‘Grandfather had better not speak Norwegian’

From our February 2013 issue

By Mary Lou Alton NordstromNanaimo, B.C.

My sister remembers what it was like on the home-front supporting our troops, and watching our neighbours board the train along with a car full of uniformed people going off to war.

The cenotaph sparks memories of what we were all doing during those years when we marched from school to the cenotaph. It was a very serious time with many mothers weeping and trying to maintain a stiff upper lip.

My sister’s memories are of beginning school in 1939 and radio war broadcasts; the fear in our parents’ eyes; shortages; ration books; and black framed letters and telegrams about missing and dead loved ones.

Our grandmother signed for our cousin, Joey Alton, to go to war as he was underage. When the telegram came that he was killed in Alsace-Lorraine she grieved with guilt of his youth. She lived to almost 100 years.

I’d really like to hear from our older Canadians still alive, who remember what life was like during 1939 to 1944 and then into the Korean war. We lived in Alberta, but relatives on the coast remember the Japanese going into internment camps in the interior and losing their boats,, businesses and freedom.

English was the language and our grandfather had better not speak Norwegian as it was suspect. He might be able to understand German and that was an enemy language. People speaking anything but English were stopped on the street and told to speak English.

There were victory bonds and lots of propaganda. Leaflets dropped from planes over our towns and farms.
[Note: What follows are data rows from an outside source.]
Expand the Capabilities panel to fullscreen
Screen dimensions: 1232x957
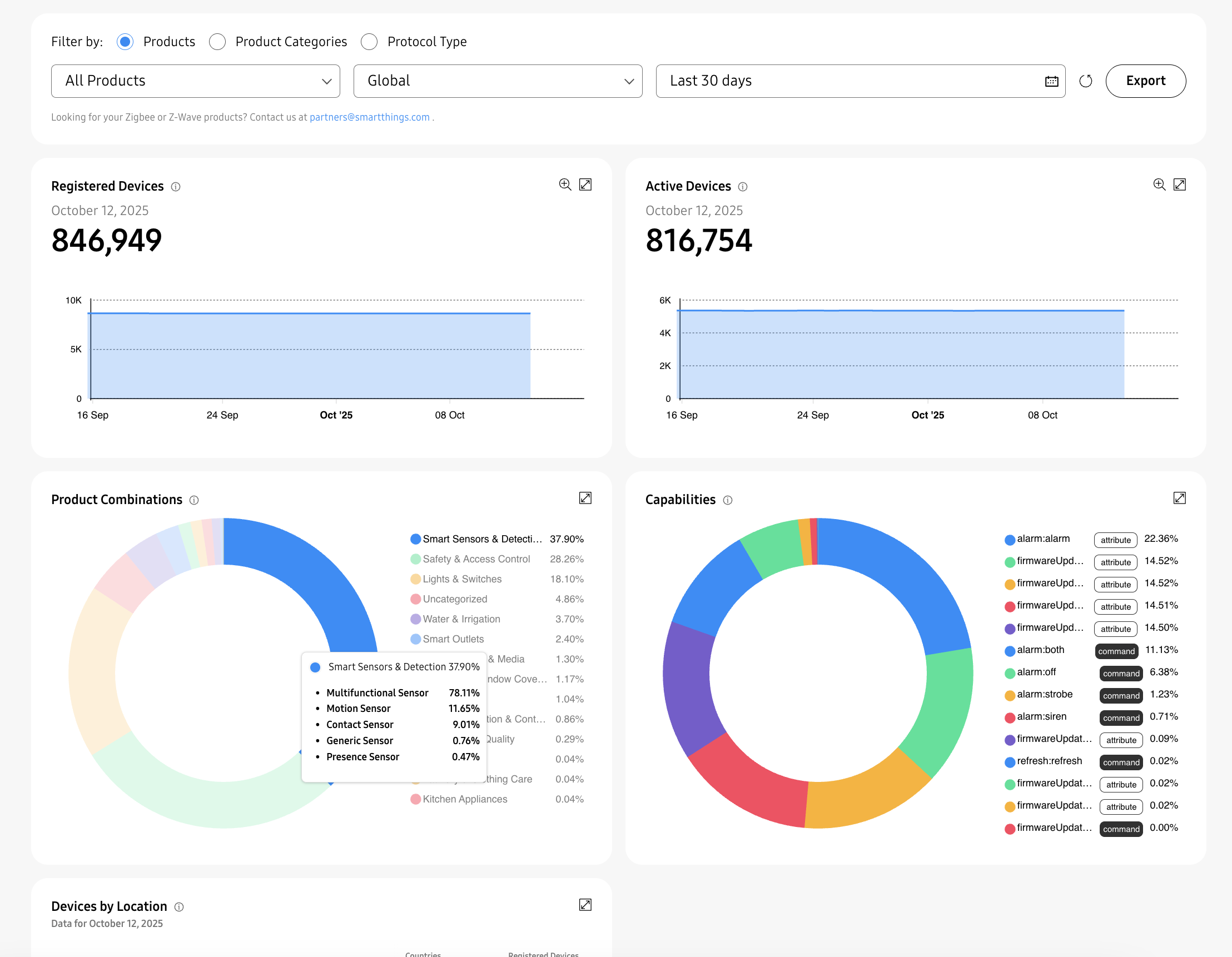click(x=1180, y=498)
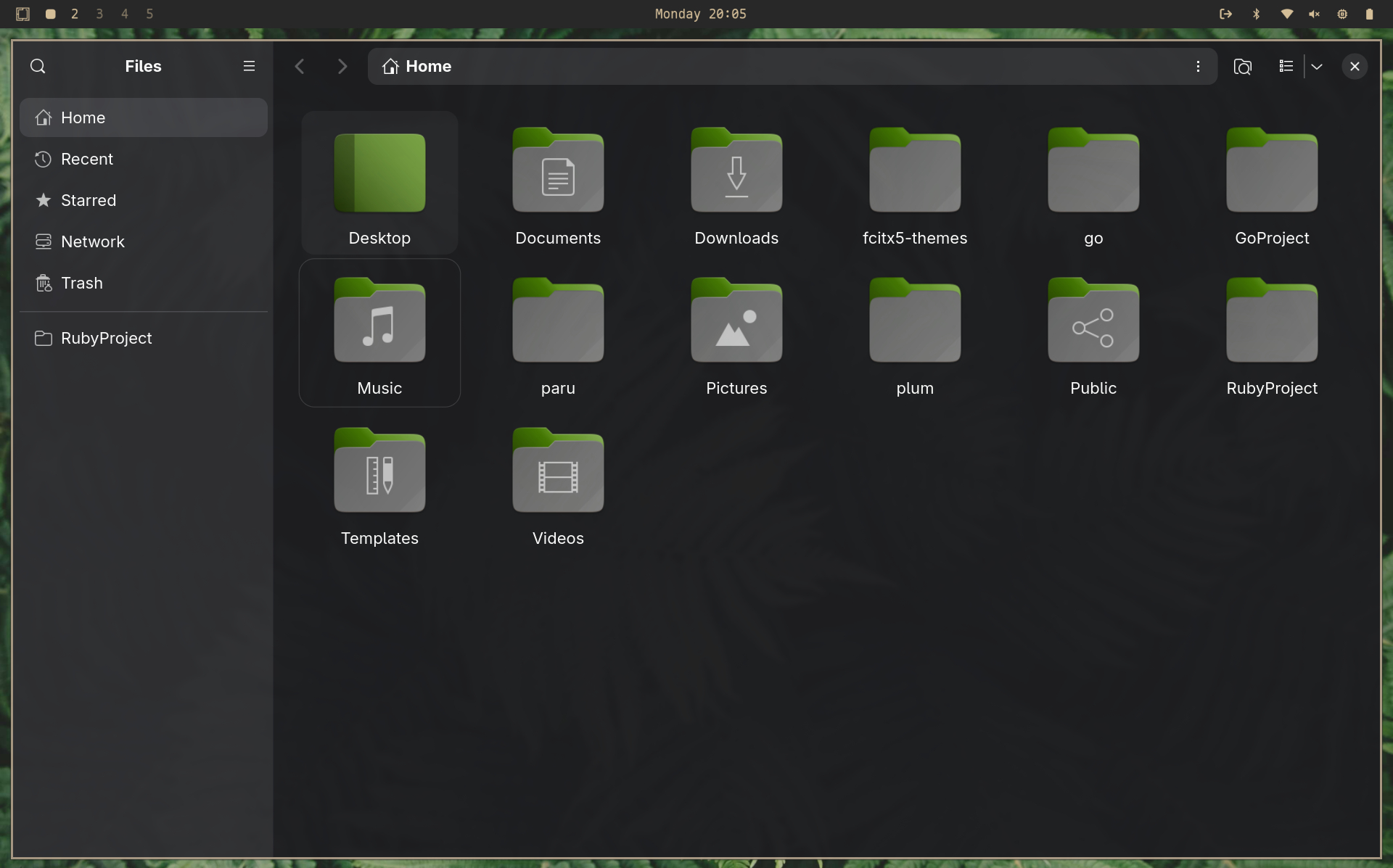
Task: Click the search everywhere folder icon
Action: pyautogui.click(x=1242, y=67)
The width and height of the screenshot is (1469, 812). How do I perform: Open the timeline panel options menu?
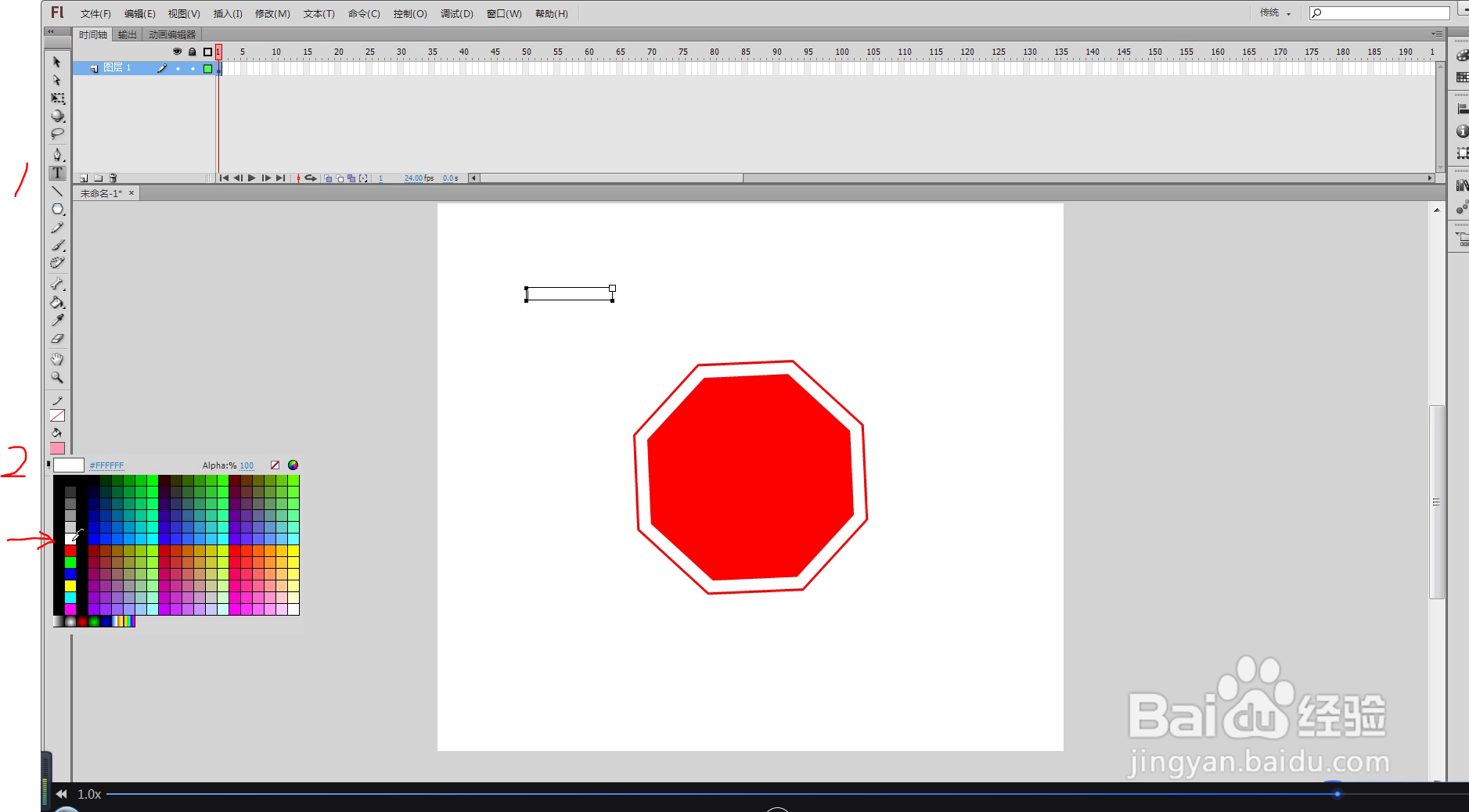click(x=1438, y=34)
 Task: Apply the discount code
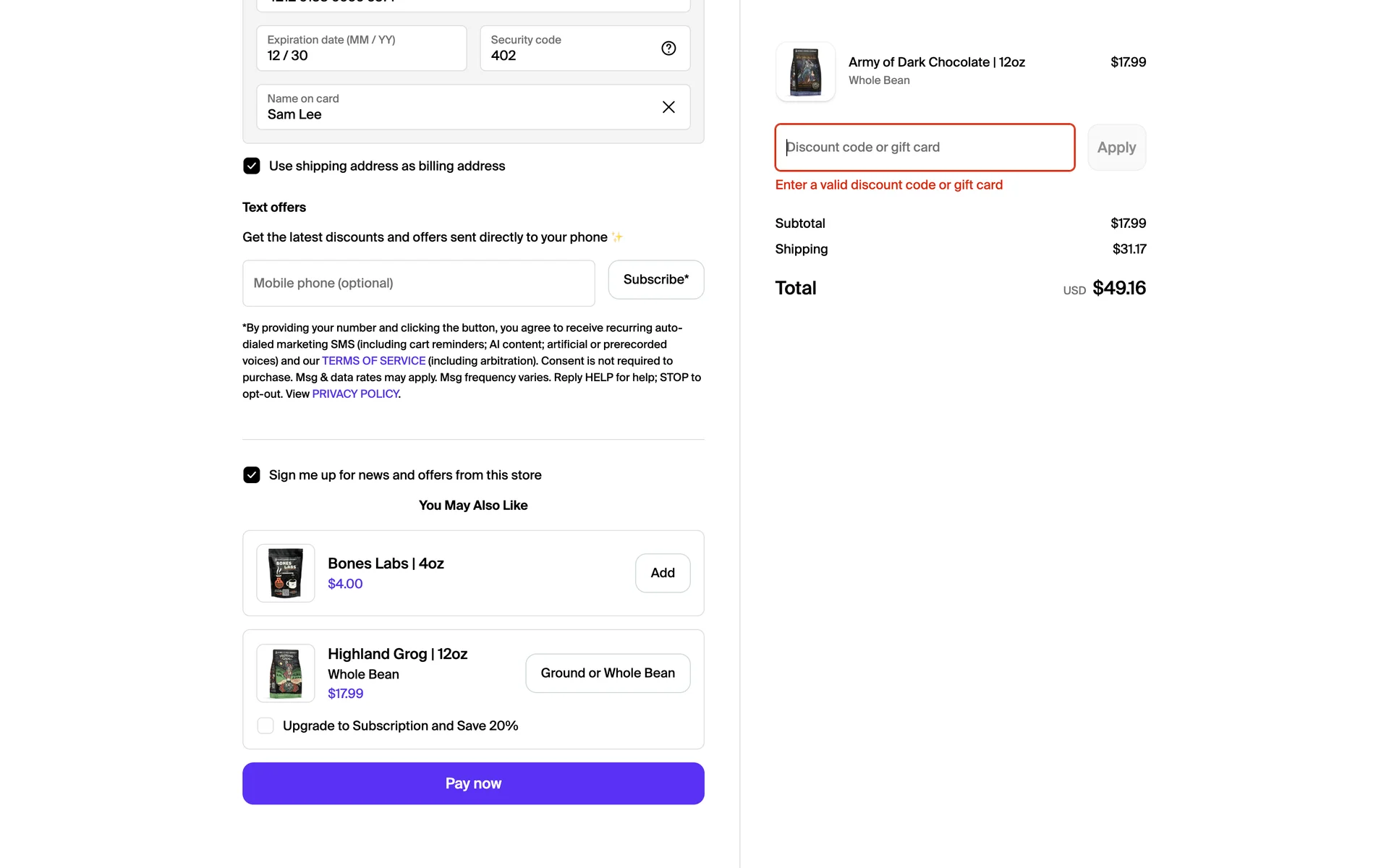click(x=1116, y=148)
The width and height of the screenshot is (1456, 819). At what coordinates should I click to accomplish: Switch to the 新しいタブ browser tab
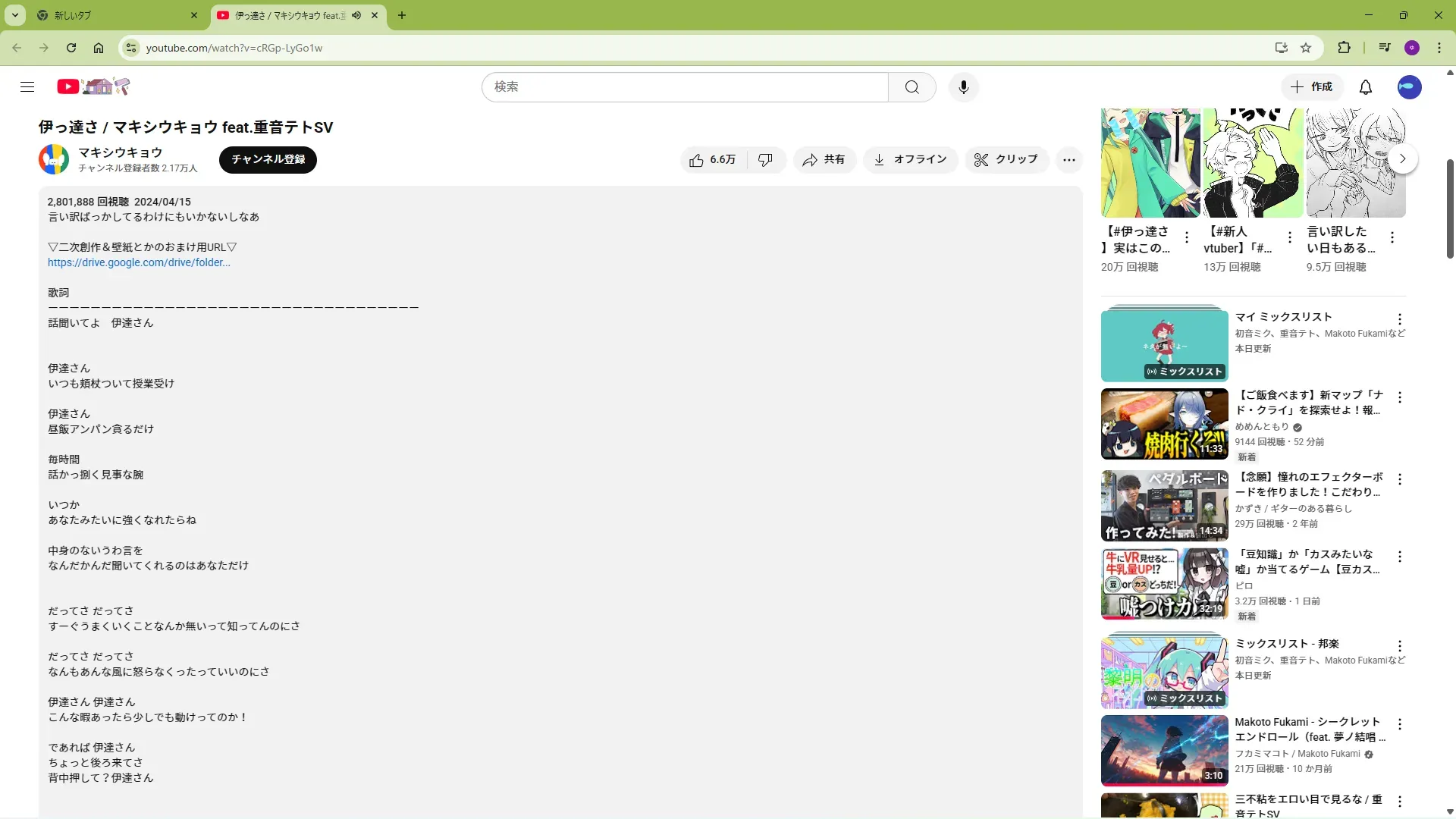(114, 15)
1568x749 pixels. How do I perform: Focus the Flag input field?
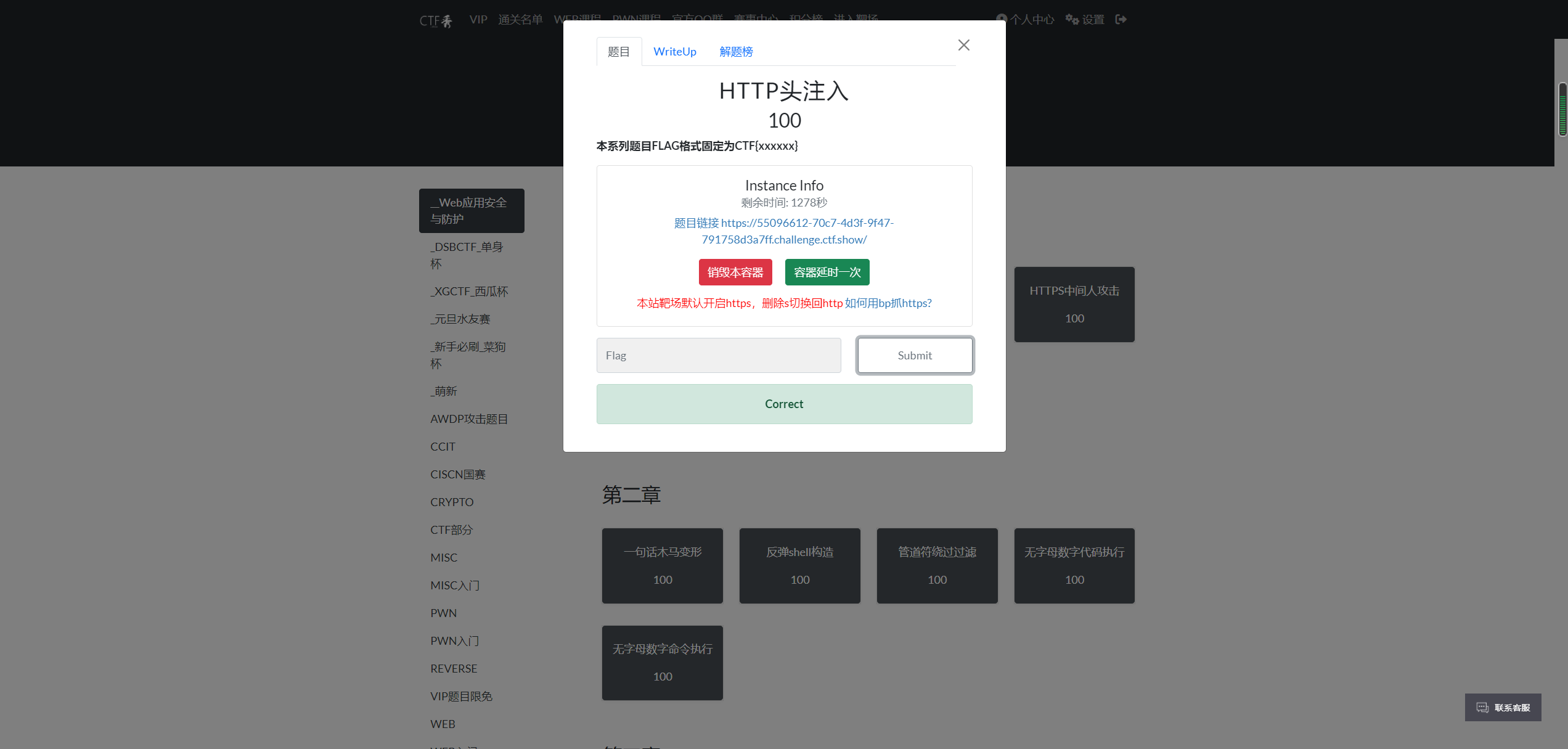719,355
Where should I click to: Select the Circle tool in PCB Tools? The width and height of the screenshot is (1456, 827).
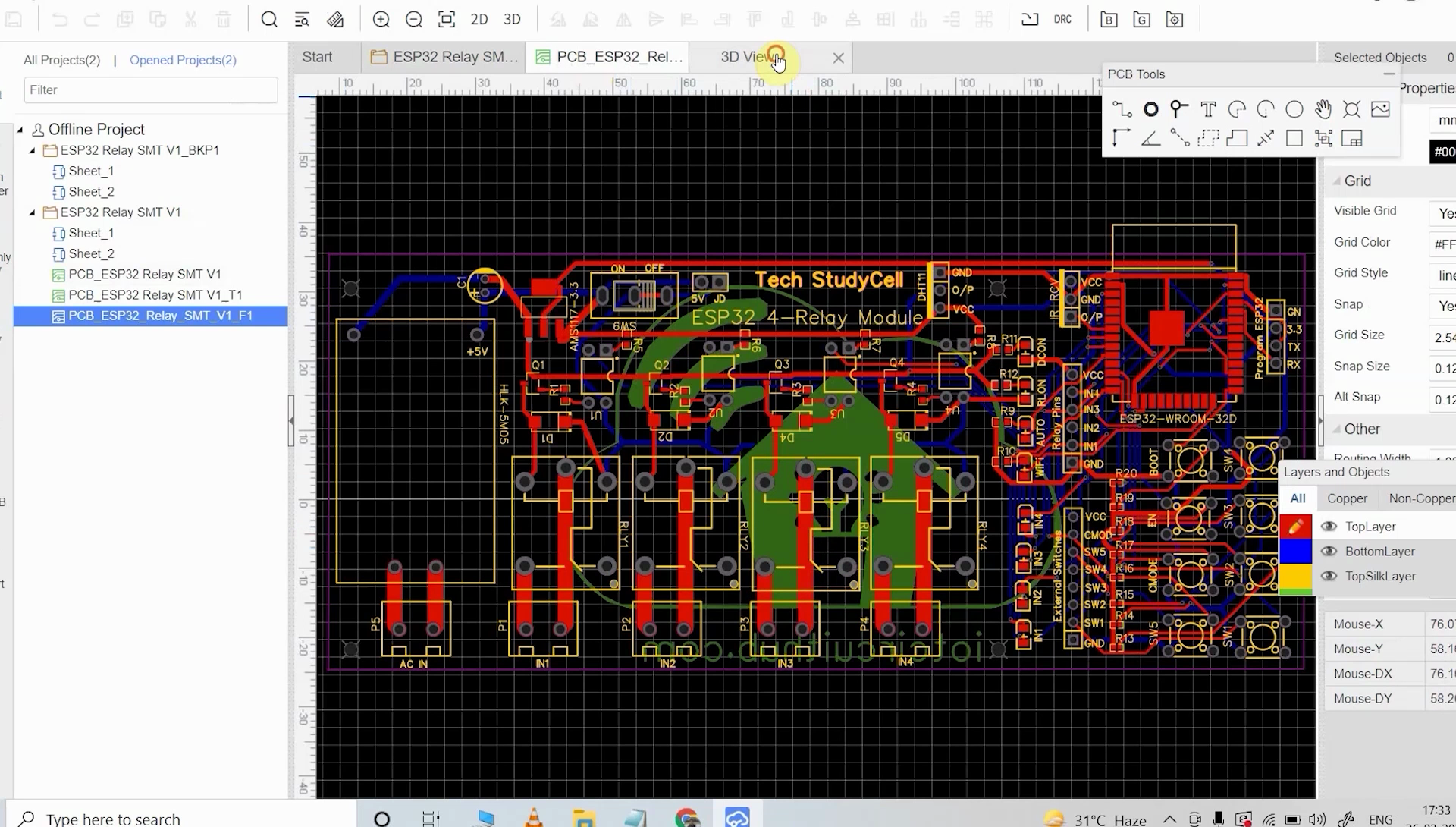click(x=1294, y=108)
Unless you lived through those times it is impossible to envision what they were really like.

Many of the soldiers we knew kept to themselves and visited all their relatives and shook their hand as if they would never see them again. Often, that is what happened. The strain on young marriages often ended in divorce.

Teachers like my older cousin joined the Women’s Army Corp and nurses after graduation signed up for war duty.

These people are in their 80s and 90s and many still remember the sacrifices and sadness of living during the war. “Lest We Forget,” because when all is forgotten, history will only repeat itself.